- Church: Church of Scotland, Church of Ireland

Personal details
- Died: 29 March 1637 Irvine
- Denomination: Presbyterian
- Occupation: minister

= Robert Cunningham (minister) =

Presbyterian minister

Robert Cunningham (d. 29 March 1637) was one of the early Scots ministers who settled in Ulster in the 17th century. He was the first Presbyterian minister in Holywood and was one of Samuel Rutherford's correspondents. He was deposed for his adherence to Presbyterian principles.

==Life==
Robert Cunningham or Cunninghame was at first preacher for a while to the Earl of Buccleuch's regiment in Holland, but afterwards became minister at Holywood, in the North of Ireland. He was brought to Ulster by James Hamilton as were his fellow ministers John Livingstone and Robert Blair. Livingstone came after being urged by Cunningham. Cunningham was one of the first Scots ministers in County Down. He came to Ireland on the return of the troops to Scotland, and was, on the 9th of November 1615, admitted to the ministry by Robert Echlin, the Bishop of Down and Connor. He was returned on the diocesan roll, in 1622, as curate of Holywood and Craigavad, and as maintained in this office by a stipend from Sir James Hamilton who had been ennobled by the title of Lord Claneboy.

In 1625/26, he, Blair, Hamilton and John Ridge began preaching in Antrim; this led to the Six Mile Water Revival.

On the 11th/12th August 1636, he, along with Hamilton and Ridge, was suspended from his post by Henry Leslie, Bishop of Down due to their refusing to follow church episcopy. The following year, he, Ridge and Blair returned to Scotland and preached in Irvine; he died there a few months later.

==Family==
He married Isabel Montgomerie, one of Sir Hugh Montgomery's daughters. He married Janet Kennedy. He and Janet had three sons, James, John and Robert.

He had a daughter, Isabella (died 8 November 1703, aged 70), who married John Law, and had issue - William, professor of moral philosophy in the University of Edinburgh, founder of the family of Law of Elvingston, East Lothian.
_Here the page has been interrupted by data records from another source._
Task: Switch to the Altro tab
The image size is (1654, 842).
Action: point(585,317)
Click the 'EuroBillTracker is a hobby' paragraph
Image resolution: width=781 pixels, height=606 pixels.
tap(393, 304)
==Death and posthumous fines==
His epitaph was written by Robert Blair:

Hic Cunninghami recubat Roberti
Corpus. O qualis genius latebat,
Quamque divinus fragili iuvolutus,
Pulvere in isto !
Acrius nemo intonuit superbis ;
Nemo dejectos magis erigebat ;
Sed Dei laudes celebrando, vicit
Seque aliosque.

Some weeks after Cunningham's death he was cited to appear in court and being deceased did not appear and was fined. His widow and eight children had their goods seized to pay the fine.